• Exercise directions: How much did retailers in the CPG sector lose in 2021, according to the article on retail supply issues?

As COVID plays a less important part in all our lives, customers are returning to stores. That’s great news for retailers. But unfortunately, supply issues are still a major challenge for many brands, especially those selling goods manufactured overseas.
Lost sales due to supply issues add up to a lot of lost revenue. In 2021, US retailers struggled to reach on-shelf availability rates of 90% and in the CPG sector alone, retailers lost $82 billion.
To add to the problem, customers don’t have much sympathy if they can’t find what they’re looking for. They’ve become used to online shopping, where they can search multiple retailers with the click of a button. When faced with an empty shelf or an unavailable product option, they will simply go to a competitor - often placing an order via their mobile right there, in your store.
- 87% of customers will go to a competitor if they can't make an immediate purchase.
This becomes even more of a problem for small format stores with limited shelf space which only offer a reduced product selection. They offer a local presence and convenience for customers who want to purchase popular items, but the flip side of this is that there’s a greater likelihood that they don’t carry specific items that customers are looking for. If they can’t see the item on the shelf, they’ll assume it’s not available.
Make the sale even if you’re out of stock
For many customers, the greatest frustration is not being able to complete a transaction. What they want is not necessarily to take possession of the item immediately. What they want is to feel that their journey is not wasted.
If they can place a purchase order for delivery or pickup, that is often enough to keep them happy. Even if they can’t have what they want right away, they feel like they’ve solved their problem. Retailers can address this in three ways:
- Check the inventory of nearby stores and see if the item is available locally. If so, it can be reserved and the customer can collect it right away.
- Check the online inventory and arrange to have it shipped directly to the customer at no cost.
- Understand the customer’s needs and recommend an alternative product that’s available immediately.
Consumer data suggests that providing this level of service not only reduces lost sales but aligns closely with broader customer desires. They actually want access to your full product range, not just the items in store.

• Dataset entries:
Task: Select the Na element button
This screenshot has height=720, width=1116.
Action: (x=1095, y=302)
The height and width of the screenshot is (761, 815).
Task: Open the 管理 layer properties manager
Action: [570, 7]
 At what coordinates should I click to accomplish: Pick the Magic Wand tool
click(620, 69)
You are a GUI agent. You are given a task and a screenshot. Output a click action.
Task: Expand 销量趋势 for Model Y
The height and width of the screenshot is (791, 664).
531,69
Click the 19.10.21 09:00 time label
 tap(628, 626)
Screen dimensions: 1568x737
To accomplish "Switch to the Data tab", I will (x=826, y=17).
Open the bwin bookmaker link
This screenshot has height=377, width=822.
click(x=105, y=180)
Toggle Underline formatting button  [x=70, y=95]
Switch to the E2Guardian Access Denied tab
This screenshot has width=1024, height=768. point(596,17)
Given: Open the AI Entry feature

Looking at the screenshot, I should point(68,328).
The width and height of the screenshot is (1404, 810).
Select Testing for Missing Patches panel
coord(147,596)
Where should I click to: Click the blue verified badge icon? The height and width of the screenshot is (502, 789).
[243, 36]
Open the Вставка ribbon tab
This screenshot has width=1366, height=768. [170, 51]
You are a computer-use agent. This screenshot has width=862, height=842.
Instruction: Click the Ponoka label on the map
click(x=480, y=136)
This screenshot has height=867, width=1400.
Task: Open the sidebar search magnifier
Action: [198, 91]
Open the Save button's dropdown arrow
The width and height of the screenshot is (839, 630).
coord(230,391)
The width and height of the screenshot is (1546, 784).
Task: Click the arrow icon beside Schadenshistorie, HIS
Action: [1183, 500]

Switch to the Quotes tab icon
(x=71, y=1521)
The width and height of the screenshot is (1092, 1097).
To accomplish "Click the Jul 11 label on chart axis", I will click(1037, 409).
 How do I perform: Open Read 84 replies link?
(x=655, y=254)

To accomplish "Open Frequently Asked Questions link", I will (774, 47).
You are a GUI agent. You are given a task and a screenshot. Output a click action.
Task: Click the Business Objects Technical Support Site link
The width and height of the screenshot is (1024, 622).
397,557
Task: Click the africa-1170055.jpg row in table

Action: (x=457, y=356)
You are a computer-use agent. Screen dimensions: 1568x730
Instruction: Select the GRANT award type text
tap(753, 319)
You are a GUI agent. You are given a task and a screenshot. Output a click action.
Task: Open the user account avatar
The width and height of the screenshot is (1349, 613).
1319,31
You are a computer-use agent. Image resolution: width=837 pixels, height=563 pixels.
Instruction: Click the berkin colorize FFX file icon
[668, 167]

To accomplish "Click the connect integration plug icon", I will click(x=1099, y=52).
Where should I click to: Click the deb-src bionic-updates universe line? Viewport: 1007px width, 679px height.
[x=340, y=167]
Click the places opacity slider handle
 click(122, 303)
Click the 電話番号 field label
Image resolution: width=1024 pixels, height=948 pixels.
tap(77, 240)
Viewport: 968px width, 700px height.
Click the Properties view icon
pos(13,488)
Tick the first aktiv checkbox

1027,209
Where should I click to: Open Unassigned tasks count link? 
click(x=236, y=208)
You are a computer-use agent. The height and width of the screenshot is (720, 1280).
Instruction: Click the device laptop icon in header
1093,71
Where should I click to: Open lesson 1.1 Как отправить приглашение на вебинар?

• Exercise output: $82 billion